News Release “Automated Essay Scoring Systems Demonstrated to be as Effective as Human Graders in Big Trial”
Vancouver, BC – A direct comparison between human graders and software designed to score student essays achieved virtually identical levels of accuracy, with the software in some cases proving to be more reliable, a groundbreaking study has found.
The study, which was underwritten by the William and Flora Hewlett Foundation and conducted by experts in educational measurement and assessment, will be released here on Monday, April 16th, at the annual conference of the National Council on Measurement in Education. An advance copy of the study is available today at http://bit.ly/HJWwdP.
“The demonstration showed conclusively that automated essay scoring systems are fast, accurate, and cost effective,” said Tom Vander Ark, CEO of Open Education Solutions, which provides consulting serves related to digital learning, and co-director of the study.
That’s important because writing essays are one important way for students to learn critical reasoning, but teachers don’t assign them often enough because grading them is both expensive and time consuming. Automated scoring of essays holds the promise of lowering the cost and time of having students write so they can do it more often.

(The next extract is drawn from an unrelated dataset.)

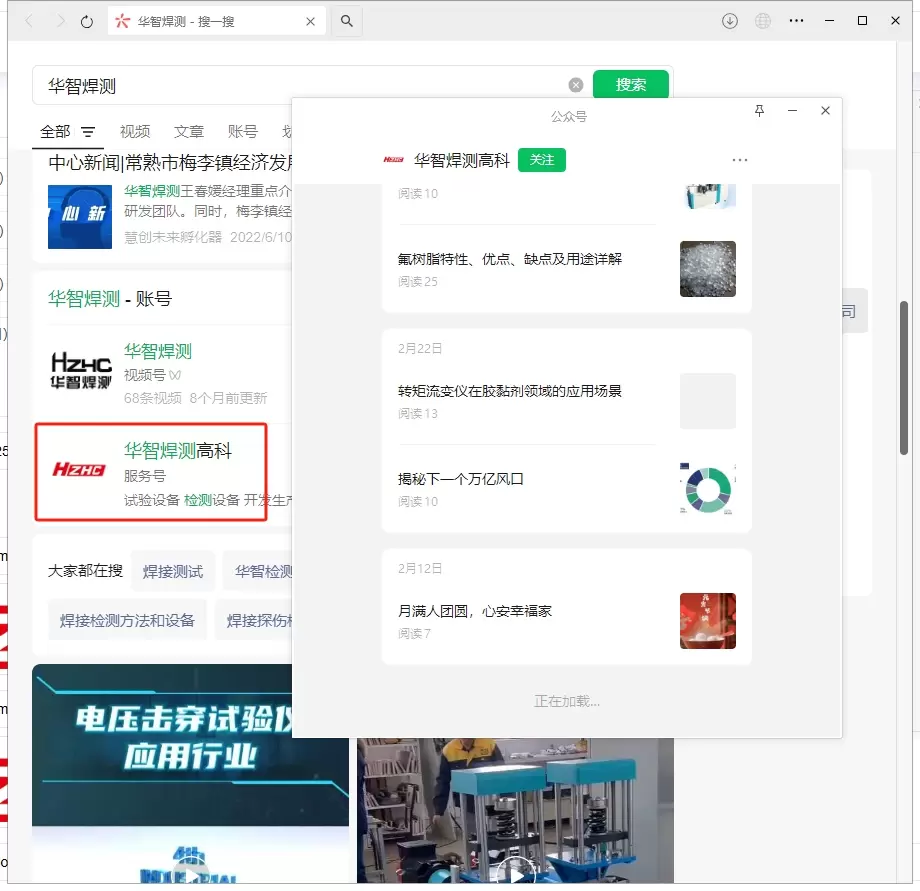
Task: Clear the search field with the X icon
Action: pos(576,85)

Education experts believe that critical reasoning and writing are part of a suite of skills that students need to be competitive in the 21st century. Others are working collaboratively, communicating effectively and learning how to learn, as well as mastering core academic content. The Hewlett Foundation calls this suite of skills Deeper Learning and is making grants to encourage its adoption at schools throughout the country.

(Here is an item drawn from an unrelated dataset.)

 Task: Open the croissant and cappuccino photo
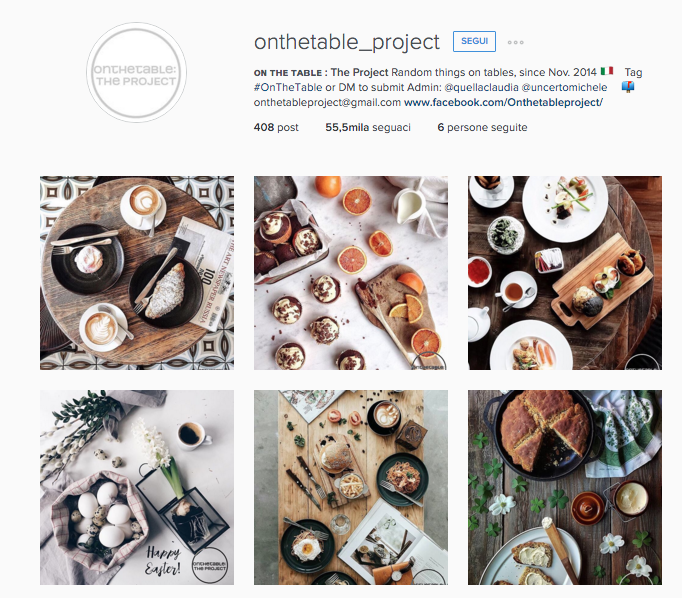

“Better tests support better learning,” says Barbara Chow, Education Program Director at the Hewlett Foundation. “This demonstration of rapid and accurate automated essay scoring will encourage states to include more writing in their state assessments. And, the more we can use essays to assess what students have learned, the greater the likelihood they’ll master important academic content, critical thinking, and effective communication.”
For more than 20 years, companies that provide automated essay scoring software have claimed that their systems can perform as effectively, more affordably and faster than other available methods of essay scoring. The study was the first comprehensive multi-vendor trial to test those claims. The study challenged nine companies that constitute more than ninety-seven percent of the current market of commercial providers of automated essay scoring to compare capabilities. More than 16,000 essays were released from six participating state departments of education, with each set of essays varying in length, type, and grading protocols. The essays were already hand scored according to state standards. The challenge was for companies to approximate established scores by using software.
At a time when the U.S. Department of Education is funding states to design and develop new forms of high-stakes testing, the study introduces important data. Many states are limited to multiple-choice formats, because more sophisticated measures of academic performance cost too much to grade and take too long to process. Forty-five states are already actively overhauling testing standards, and many are considering the use of machine scoring systems.
The study grows from a contest call the Automated Student Assessment Prize, or ASAP, which the Hewlett Foundation is sponsoring to evaluate the current state of automated testing and to encourage further developments in the field.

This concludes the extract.